[Task goal]
Return the stretch from the line with "You are a computer-use" through the line with "Task: Click the UNCONFIRMED status value" in the data below, character for character, skipping all pictures.

[Data for processing]
- Opening Delimiter -
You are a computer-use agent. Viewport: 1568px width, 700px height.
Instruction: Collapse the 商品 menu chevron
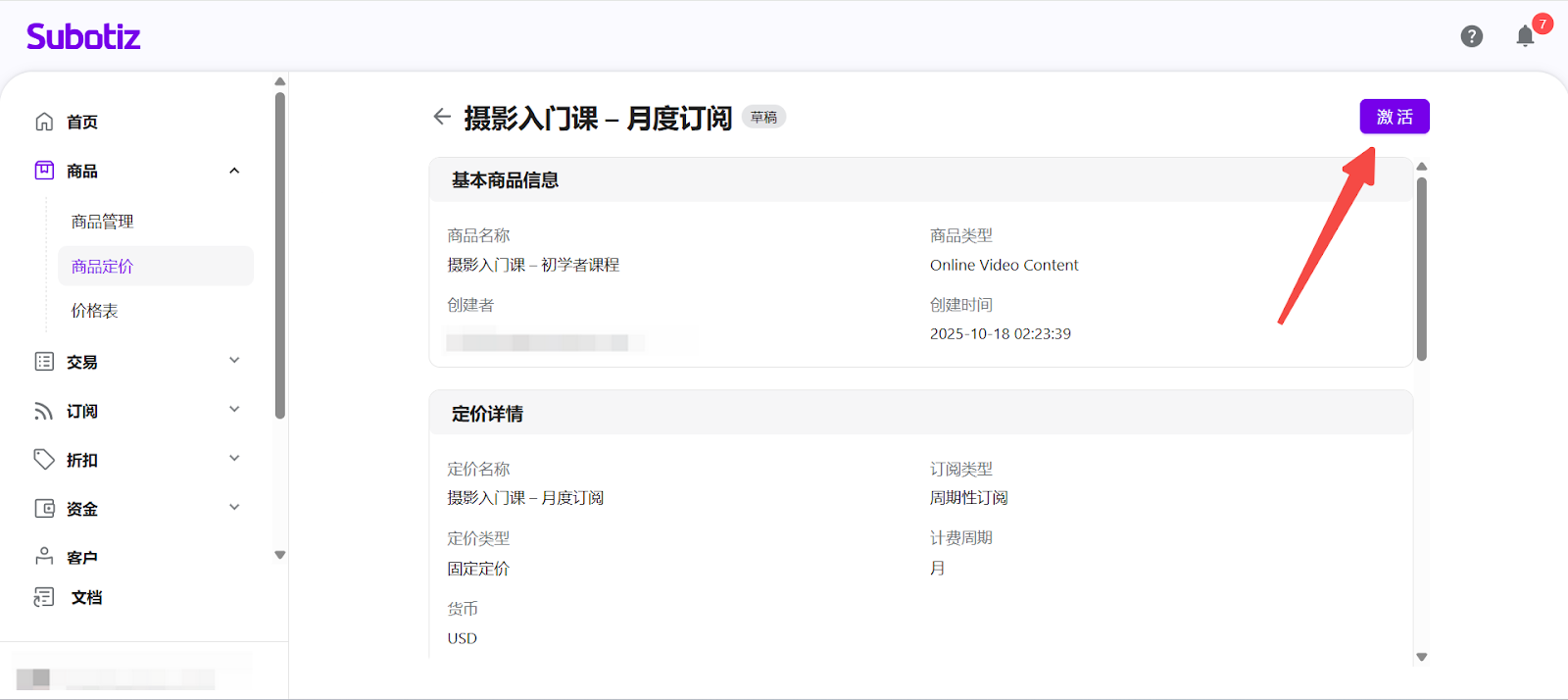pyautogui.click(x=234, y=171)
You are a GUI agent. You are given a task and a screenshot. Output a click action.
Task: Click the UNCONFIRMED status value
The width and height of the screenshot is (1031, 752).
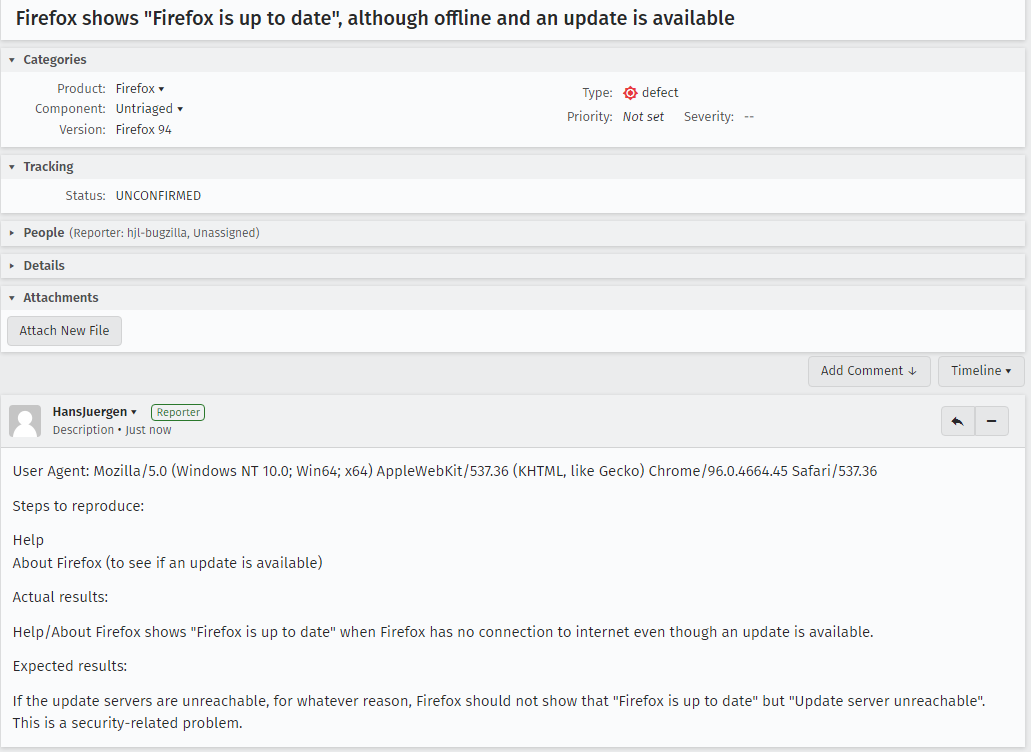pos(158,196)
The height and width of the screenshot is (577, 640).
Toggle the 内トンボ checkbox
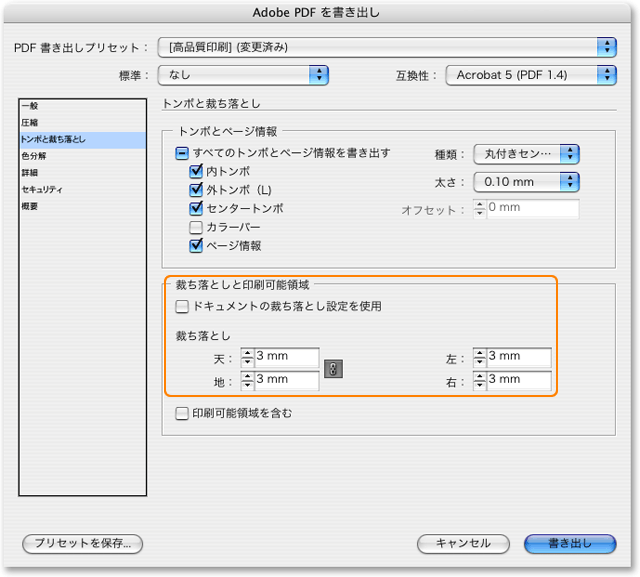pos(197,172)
- Closing Delimiter -
- Opening Delimiter -
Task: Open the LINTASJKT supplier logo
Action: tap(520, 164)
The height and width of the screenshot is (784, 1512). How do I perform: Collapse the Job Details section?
- Closing Delimiter -
[Response area]
You are a computer-use agent. Viewport: 1568px width, 700px height.
Instruction: Collapse the 商品 menu chevron
pyautogui.click(x=234, y=171)
You are a GUI agent. You are given a task and a screenshot. Output a click action.
Task: Click the UNCONFIRMED status value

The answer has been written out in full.